Work performed from the beginning of the project to the end of the period covered by the report and main results achieved so far
To characterize longitudinal protein features and their dynamics, we have tested the state-of-the-art methods for longitudinal omics data as well as developed novel approaches that take into account the interplay between multiple proteins. For assessment of the methods in well-defined samples, surrogate longitudinal data were generated using mass spectrometry-based shotgun proteomics. To ensure high-quality quantitative data for modelling, we have performed a comprehensive evaluation of popular proteomics software workflows for label-free proteome quantification and imputation (Välikangas et al. 2017) as well as normalization (Välikangas et al. 2017), and implemented an R/ Bioconductor package for normalization of phosphoproteomics data (Saraei et al. 2017). Towards optimized marker detection, we have implemented an R/Bioconductor package for reproducibility-optimized statistical testing ROTS (Suomi et al. 2017) and its enhanced version for the increasingly popular data-independent acquisition (DIA) mass spectrometry technology (Suomi & Elo 2017). For individualized dynamic predictive modelling of longitudinal proteomics data, we have compared currently available dynamic predictive models using longitudinal clinical data. Further investigation of the models is ongoing as well as investigation of alternative modelling techniques.

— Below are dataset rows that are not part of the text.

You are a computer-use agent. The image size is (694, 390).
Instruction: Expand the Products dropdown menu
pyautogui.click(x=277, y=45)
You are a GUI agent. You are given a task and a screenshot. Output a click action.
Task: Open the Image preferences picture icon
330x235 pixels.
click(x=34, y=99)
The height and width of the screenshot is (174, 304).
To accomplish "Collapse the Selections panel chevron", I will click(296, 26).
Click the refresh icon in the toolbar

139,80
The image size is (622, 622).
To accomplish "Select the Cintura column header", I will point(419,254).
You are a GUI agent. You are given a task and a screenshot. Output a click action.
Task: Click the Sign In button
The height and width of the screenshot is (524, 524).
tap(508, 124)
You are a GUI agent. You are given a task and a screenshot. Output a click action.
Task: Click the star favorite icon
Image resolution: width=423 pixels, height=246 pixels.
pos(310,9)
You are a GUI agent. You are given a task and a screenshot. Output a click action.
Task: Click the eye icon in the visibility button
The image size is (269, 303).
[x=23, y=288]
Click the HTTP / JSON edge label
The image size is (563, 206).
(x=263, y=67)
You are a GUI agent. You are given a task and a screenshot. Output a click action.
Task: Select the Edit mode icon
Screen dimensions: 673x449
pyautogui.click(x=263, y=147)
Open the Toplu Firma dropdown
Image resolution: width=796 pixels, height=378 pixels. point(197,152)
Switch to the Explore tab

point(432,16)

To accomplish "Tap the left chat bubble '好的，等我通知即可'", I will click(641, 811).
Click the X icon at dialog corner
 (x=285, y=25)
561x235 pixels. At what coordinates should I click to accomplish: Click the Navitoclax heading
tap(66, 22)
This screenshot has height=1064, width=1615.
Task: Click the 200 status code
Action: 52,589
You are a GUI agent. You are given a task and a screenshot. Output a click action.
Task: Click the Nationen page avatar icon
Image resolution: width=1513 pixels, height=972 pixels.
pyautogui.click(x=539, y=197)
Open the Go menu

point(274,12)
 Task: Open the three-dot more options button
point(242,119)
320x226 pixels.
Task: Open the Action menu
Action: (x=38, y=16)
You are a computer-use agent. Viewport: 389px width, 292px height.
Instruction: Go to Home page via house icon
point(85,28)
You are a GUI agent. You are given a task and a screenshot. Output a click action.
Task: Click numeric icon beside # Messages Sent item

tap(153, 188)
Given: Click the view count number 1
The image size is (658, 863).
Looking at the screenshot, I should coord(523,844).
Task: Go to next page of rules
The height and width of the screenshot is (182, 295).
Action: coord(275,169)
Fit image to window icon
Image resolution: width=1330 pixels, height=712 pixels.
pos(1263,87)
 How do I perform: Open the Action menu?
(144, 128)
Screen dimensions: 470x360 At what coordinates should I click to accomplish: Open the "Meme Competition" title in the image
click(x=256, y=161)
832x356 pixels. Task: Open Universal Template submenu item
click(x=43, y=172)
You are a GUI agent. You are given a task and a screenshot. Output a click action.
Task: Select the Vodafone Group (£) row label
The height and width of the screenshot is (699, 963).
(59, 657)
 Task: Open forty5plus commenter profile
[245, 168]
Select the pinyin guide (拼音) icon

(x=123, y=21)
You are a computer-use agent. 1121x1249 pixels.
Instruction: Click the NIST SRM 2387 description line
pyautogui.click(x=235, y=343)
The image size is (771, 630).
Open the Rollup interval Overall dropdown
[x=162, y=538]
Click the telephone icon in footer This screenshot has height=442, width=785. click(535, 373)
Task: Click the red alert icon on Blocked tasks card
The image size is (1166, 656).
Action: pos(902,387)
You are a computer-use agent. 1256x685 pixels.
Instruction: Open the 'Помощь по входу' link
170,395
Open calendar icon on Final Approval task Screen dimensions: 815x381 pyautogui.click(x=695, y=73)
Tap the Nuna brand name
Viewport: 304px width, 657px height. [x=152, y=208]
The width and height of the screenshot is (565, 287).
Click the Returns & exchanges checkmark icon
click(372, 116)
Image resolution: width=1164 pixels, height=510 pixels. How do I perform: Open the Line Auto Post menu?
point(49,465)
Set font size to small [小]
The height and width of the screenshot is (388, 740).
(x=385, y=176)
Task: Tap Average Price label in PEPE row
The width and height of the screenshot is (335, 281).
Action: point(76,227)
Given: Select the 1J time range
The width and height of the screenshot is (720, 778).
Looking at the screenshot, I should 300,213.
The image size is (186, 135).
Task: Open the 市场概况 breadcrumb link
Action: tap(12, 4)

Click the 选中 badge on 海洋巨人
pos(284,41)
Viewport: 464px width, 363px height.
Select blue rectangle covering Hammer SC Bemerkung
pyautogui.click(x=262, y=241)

Progress beyond the state of the art and expected potential impact (including the socio-economic impact and the wider societal implications of the project so far)
DynaOmics enables new insights into modelling high-dimensional longitudinal datasets with focus on clinical proteomics. This has high potential to open new avenues for diagnosis and treatment of complex diseases and novel insights towards precision medicine. We introduce novel types of dynamic markers that are undetectable in conventional cross-sectional studies, develop methods for their robust detection and models for individualized disease risk prediction dynamically. Unconventional approaches and new methods are applied that have not been previously used in this context, including statistical and machine learning methods, such as joint models of longitudinal and time-to-event data and one-class classification type techniques. In the context of Type 1 diabetes, DynaOmics is anticipated to assist early detection of the disease beyond currently used tools, which is crucial for developing future preventive and therapeutic strategies. Overall, the computational methods developed in the research will be beneficial in a wide range of applications and diseases.